_Written instruction_
Copy out all of the material below line for line, without changing a thing.

◆ ◆ ◆

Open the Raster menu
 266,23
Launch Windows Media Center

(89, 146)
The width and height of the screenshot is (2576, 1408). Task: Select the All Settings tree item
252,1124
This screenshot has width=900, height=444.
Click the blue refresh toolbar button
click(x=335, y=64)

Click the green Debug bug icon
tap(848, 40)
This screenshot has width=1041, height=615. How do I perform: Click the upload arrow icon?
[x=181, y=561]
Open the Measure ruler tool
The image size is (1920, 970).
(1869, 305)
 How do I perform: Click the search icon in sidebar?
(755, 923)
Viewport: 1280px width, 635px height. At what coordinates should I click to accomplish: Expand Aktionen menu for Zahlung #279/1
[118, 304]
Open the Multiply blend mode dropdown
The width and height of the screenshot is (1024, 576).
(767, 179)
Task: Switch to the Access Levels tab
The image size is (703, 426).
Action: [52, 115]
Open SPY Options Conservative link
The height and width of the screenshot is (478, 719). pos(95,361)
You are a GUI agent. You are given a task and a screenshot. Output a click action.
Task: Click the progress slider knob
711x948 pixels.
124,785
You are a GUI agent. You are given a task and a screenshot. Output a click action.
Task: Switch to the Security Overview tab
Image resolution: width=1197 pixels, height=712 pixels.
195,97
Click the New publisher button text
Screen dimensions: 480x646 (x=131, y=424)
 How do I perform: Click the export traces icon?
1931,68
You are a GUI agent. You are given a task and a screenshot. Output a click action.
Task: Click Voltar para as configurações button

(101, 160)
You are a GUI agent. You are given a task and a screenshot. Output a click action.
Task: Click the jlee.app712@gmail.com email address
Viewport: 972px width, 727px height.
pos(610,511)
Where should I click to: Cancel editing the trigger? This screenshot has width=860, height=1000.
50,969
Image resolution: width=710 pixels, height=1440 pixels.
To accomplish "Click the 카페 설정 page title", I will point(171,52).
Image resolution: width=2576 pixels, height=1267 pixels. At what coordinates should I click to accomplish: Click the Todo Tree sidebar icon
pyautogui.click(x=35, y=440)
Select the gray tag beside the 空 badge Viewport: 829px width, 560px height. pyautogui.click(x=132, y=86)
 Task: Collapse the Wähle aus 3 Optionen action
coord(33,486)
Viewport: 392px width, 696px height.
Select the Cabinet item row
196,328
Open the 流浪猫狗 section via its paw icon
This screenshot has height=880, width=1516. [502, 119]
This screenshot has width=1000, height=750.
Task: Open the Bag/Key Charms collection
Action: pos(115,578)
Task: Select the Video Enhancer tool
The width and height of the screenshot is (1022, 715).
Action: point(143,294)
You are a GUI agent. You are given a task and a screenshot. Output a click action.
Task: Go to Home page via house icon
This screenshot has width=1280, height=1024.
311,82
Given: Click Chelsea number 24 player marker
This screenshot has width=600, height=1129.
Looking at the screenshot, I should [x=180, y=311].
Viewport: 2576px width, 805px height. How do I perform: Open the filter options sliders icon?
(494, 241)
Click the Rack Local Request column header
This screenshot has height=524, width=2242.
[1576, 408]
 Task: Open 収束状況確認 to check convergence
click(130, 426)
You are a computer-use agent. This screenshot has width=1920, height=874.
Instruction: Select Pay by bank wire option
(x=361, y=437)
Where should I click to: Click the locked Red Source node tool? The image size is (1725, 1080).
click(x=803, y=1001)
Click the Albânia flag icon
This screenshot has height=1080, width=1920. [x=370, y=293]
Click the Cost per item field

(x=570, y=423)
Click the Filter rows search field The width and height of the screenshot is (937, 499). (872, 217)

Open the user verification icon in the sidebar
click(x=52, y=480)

◆ ◆ ◆

_Result of this task_
Open the Raster menu
 266,23
Launch Windows Media Center

(89, 146)
The width and height of the screenshot is (2576, 1408). Task: Select the All Settings tree item
252,1124
This screenshot has width=900, height=444.
Click the blue refresh toolbar button
click(x=335, y=64)

Click the green Debug bug icon
tap(848, 40)
This screenshot has width=1041, height=615. How do I perform: Click the upload arrow icon?
[x=181, y=561]
Open the Measure ruler tool
The image size is (1920, 970).
(1869, 305)
 How do I perform: Click the search icon in sidebar?
(755, 923)
Viewport: 1280px width, 635px height. At what coordinates should I click to accomplish: Expand Aktionen menu for Zahlung #279/1
[118, 304]
Open the Multiply blend mode dropdown
The width and height of the screenshot is (1024, 576).
(767, 179)
Task: Switch to the Access Levels tab
The image size is (703, 426).
Action: [52, 115]
Open SPY Options Conservative link
The height and width of the screenshot is (478, 719). pos(95,361)
You are a GUI agent. You are given a task and a screenshot. Output a click action.
Task: Click the progress slider knob
711x948 pixels.
124,785
You are a GUI agent. You are given a task and a screenshot. Output a click action.
Task: Switch to the Security Overview tab
Image resolution: width=1197 pixels, height=712 pixels.
195,97
Click the New publisher button text
Screen dimensions: 480x646 (x=131, y=424)
 How do I perform: Click the export traces icon?
1931,68
You are a GUI agent. You are given a task and a screenshot. Output a click action.
Task: Click Voltar para as configurações button

(101, 160)
You are a GUI agent. You are given a task and a screenshot. Output a click action.
Task: Click the jlee.app712@gmail.com email address
Viewport: 972px width, 727px height.
pos(610,511)
Where should I click to: Cancel editing the trigger? This screenshot has width=860, height=1000.
50,969
Image resolution: width=710 pixels, height=1440 pixels.
To accomplish "Click the 카페 설정 page title", I will point(171,52).
Image resolution: width=2576 pixels, height=1267 pixels. At what coordinates should I click to accomplish: Click the Todo Tree sidebar icon
pyautogui.click(x=35, y=440)
Select the gray tag beside the 空 badge Viewport: 829px width, 560px height. pyautogui.click(x=132, y=86)
 Task: Collapse the Wähle aus 3 Optionen action
coord(33,486)
Viewport: 392px width, 696px height.
Select the Cabinet item row
196,328
Open the 流浪猫狗 section via its paw icon
This screenshot has height=880, width=1516. [502, 119]
This screenshot has width=1000, height=750.
Task: Open the Bag/Key Charms collection
Action: pos(115,578)
Task: Select the Video Enhancer tool
The width and height of the screenshot is (1022, 715).
Action: point(143,294)
You are a GUI agent. You are given a task and a screenshot. Output a click action.
Task: Go to Home page via house icon
This screenshot has width=1280, height=1024.
311,82
Given: Click Chelsea number 24 player marker
This screenshot has width=600, height=1129.
Looking at the screenshot, I should [x=180, y=311].
Viewport: 2576px width, 805px height. How do I perform: Open the filter options sliders icon?
(494, 241)
Click the Rack Local Request column header
This screenshot has height=524, width=2242.
[1576, 408]
 Task: Open 収束状況確認 to check convergence
click(130, 426)
You are a computer-use agent. This screenshot has width=1920, height=874.
Instruction: Select Pay by bank wire option
(x=361, y=437)
Where should I click to: Click the locked Red Source node tool? The image size is (1725, 1080).
click(x=803, y=1001)
Click the Albânia flag icon
This screenshot has height=1080, width=1920. [x=370, y=293]
Click the Cost per item field

(x=570, y=423)
Click the Filter rows search field The width and height of the screenshot is (937, 499). (872, 217)

Open the user verification icon in the sidebar
click(x=52, y=480)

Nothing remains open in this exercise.